Audio recording 13.1 transcript

The law concerning implication is linked very closely to interpretation, and what we looked at in the previous chapter. But I think there was an important difference between interpreting express terms, which have been written down in the contract and the language is chosen by the parties, and implication which involves dealing with terms which are not expressly laid out by the party. You can't really interpret silence so convincingly. So, I think when we're implying terms, we are adding to the express written terms of the contract. But someone like Lord Hoffman would basically collapse interpretation, implication into one topic. But just as Arnold v Britton, rose back from ICS and Chartbrook, the decisions of Lord Hoffman, I think that the Supreme Court in Marks &Spencer also rose back from Lord Hoffman's decision on implied terms in the Belize case.
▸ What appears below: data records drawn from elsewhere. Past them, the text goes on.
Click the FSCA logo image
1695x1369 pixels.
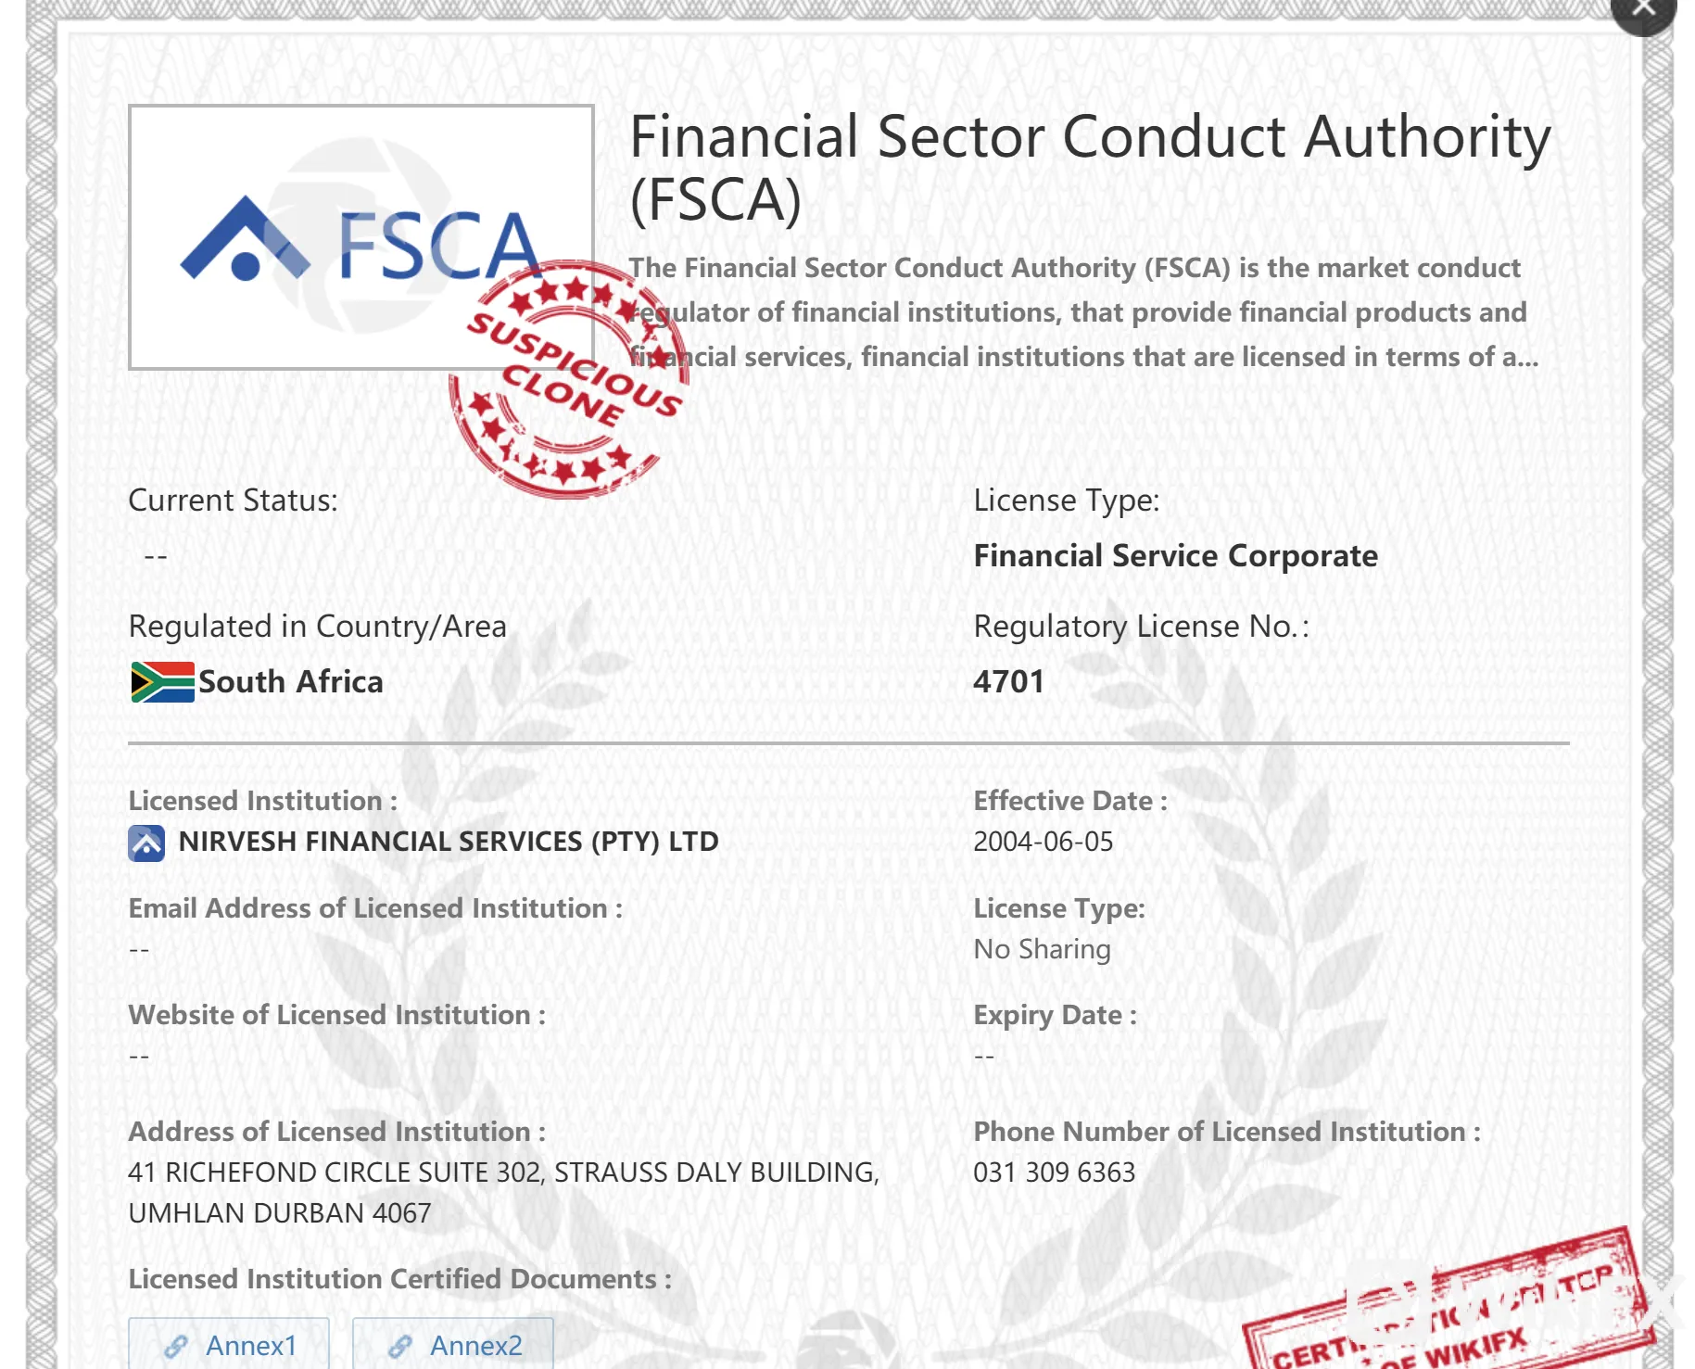coord(361,237)
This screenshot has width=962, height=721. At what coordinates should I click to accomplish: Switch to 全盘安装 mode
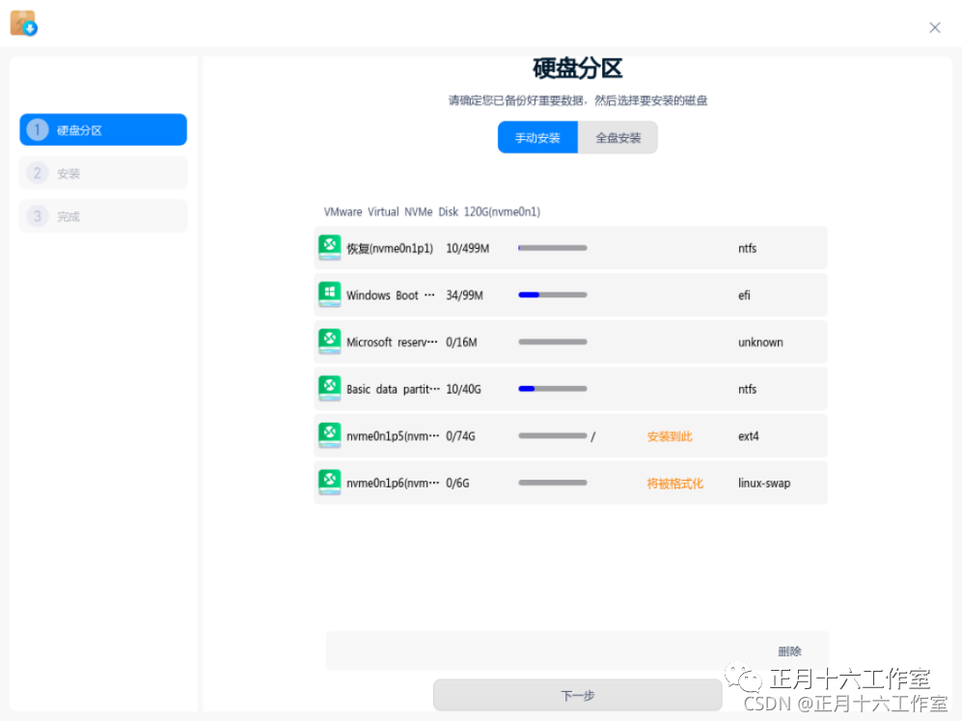(618, 137)
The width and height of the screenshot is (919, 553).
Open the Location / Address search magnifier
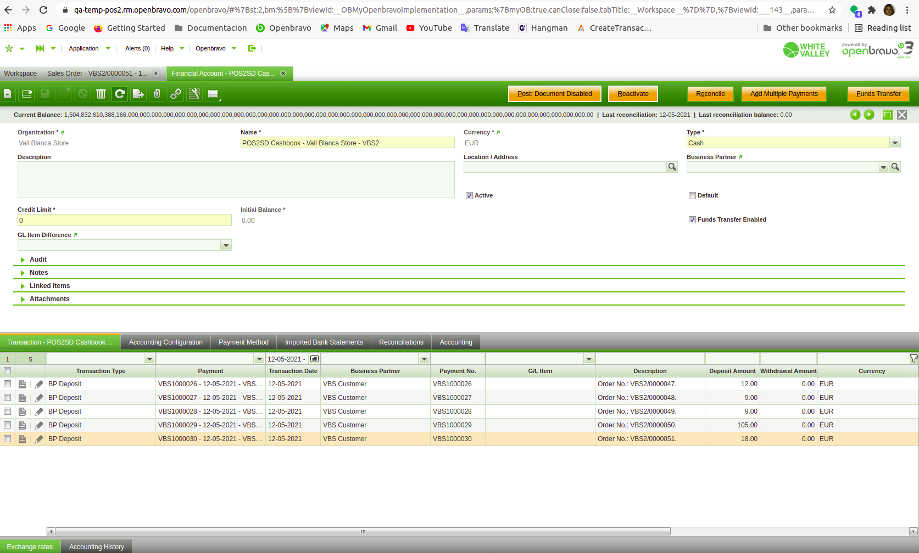click(672, 167)
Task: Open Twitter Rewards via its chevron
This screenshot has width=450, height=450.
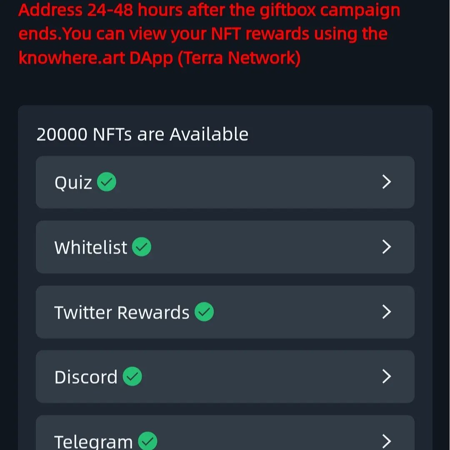Action: (x=387, y=312)
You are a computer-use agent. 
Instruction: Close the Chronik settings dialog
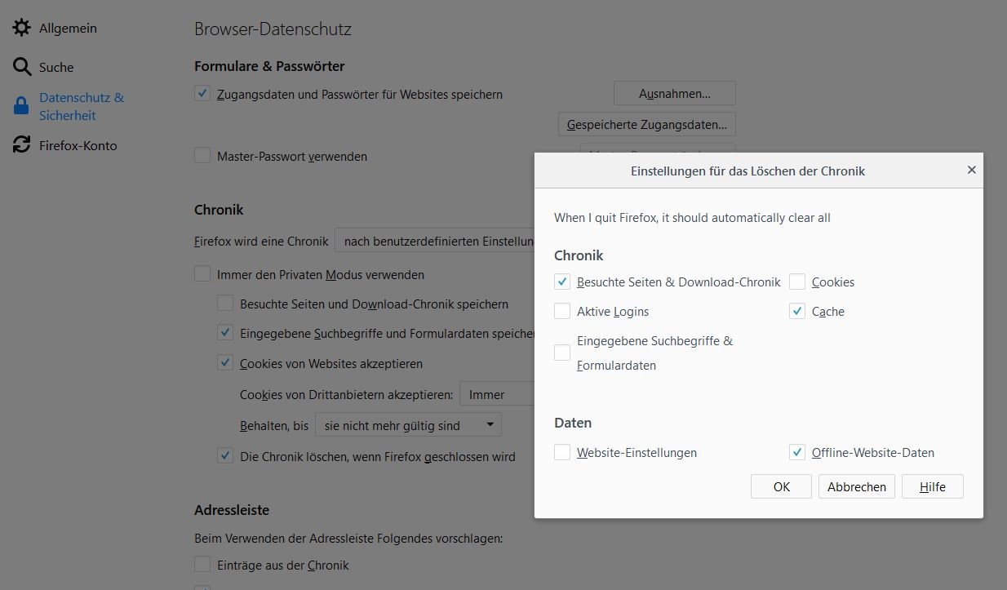pyautogui.click(x=971, y=170)
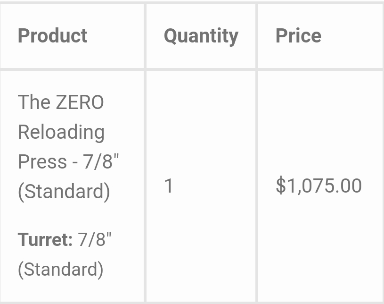Screen dimensions: 384x304
Task: Click the letter P in Product header
Action: coord(24,36)
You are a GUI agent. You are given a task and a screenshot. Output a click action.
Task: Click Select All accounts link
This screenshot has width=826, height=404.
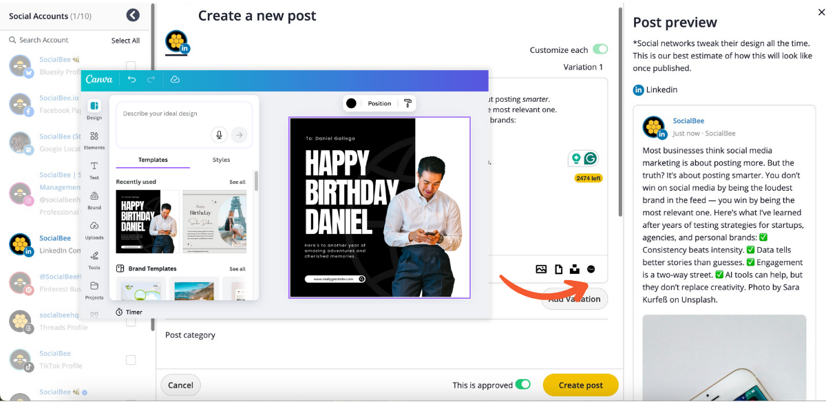coord(125,41)
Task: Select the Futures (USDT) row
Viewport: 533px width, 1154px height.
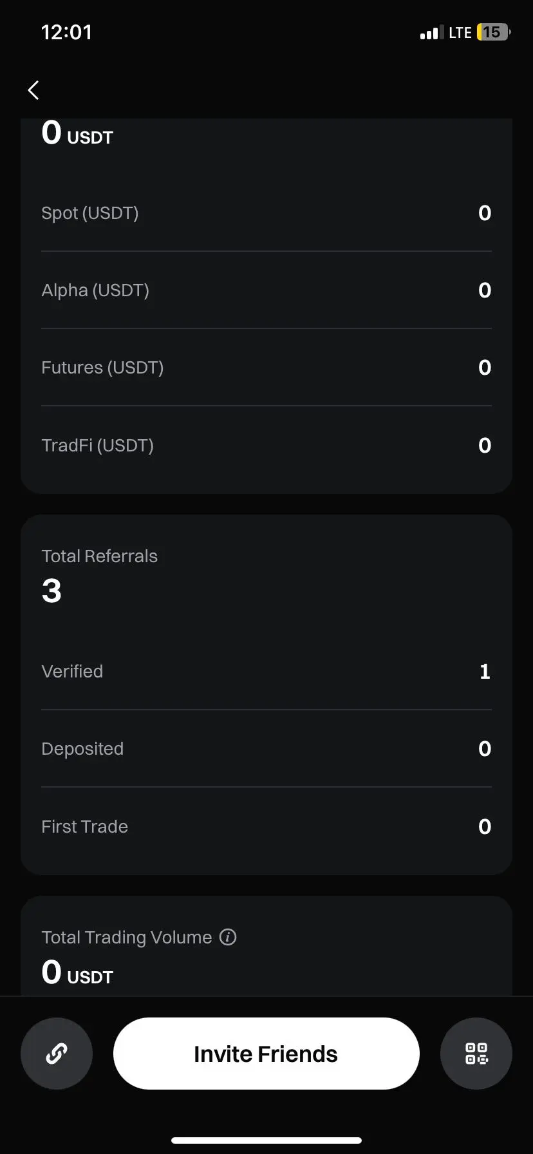Action: [267, 368]
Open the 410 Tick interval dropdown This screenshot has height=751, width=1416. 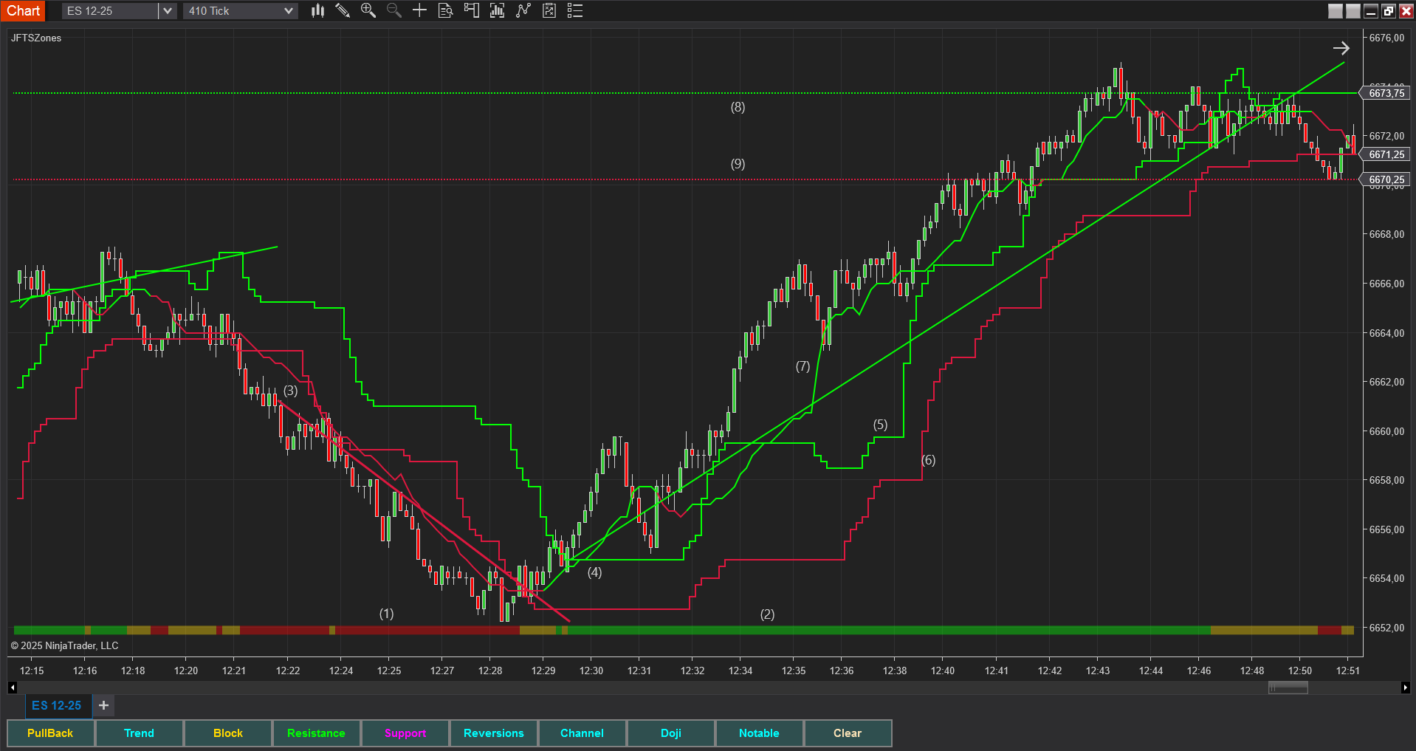tap(289, 11)
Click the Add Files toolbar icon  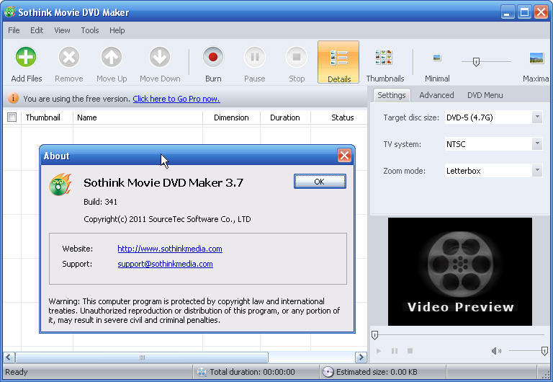point(26,58)
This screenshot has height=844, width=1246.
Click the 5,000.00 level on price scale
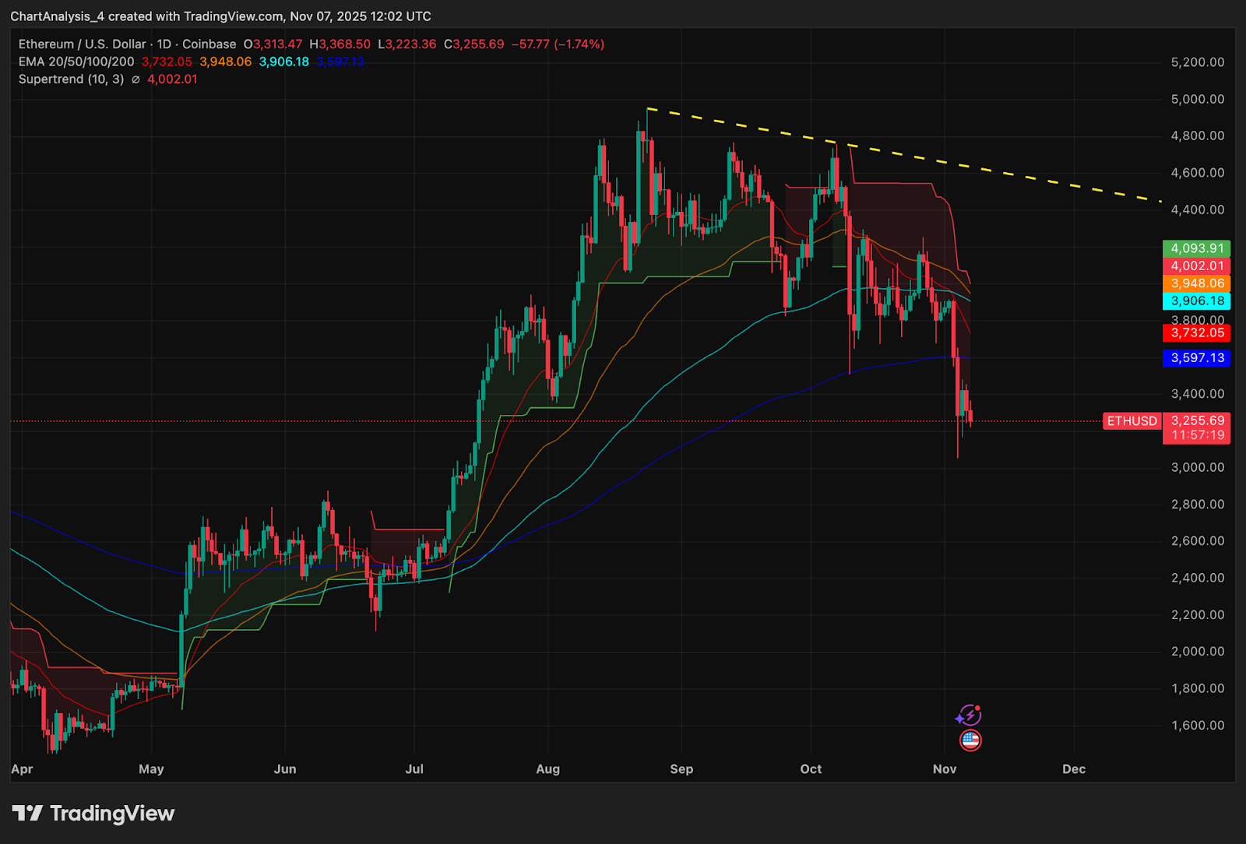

So, the traditional approach to imply term survives, and very clearly the touchstone for implication, the touchstone for implying terms into a contract is necessity. And there's no broader test. So, there's no jurisdiction to improve a contract, to improve a bargain by adding further terms through implication, just because it would be reasonable to do so. So, the touchstone, no matter what the type of implied term you're thinking about is necessity. And I think it's helpful to think of implied terms as splitting into two main groups. The first concerns terms implied in fact, and the second terms implied at law. So, terms implied in fact, are terms relating to that particular contract, and the implied term has to be necessary to reflect the party's intentions. Whereas terms implied at law, are terms applied into a particular type of contract and they're necessary to give effect to that type of contract. So, not necessarily to affect the party's intentions, but necessary for the proper working of that type of contract. And at the moment, there is a lot of litigation, and a lot of debates about whether the terms that the parties should perform in good faith in some way should be implied into contracts and implied into commercial contracts in particular. And we'll look at this in more detail in chapter twenty.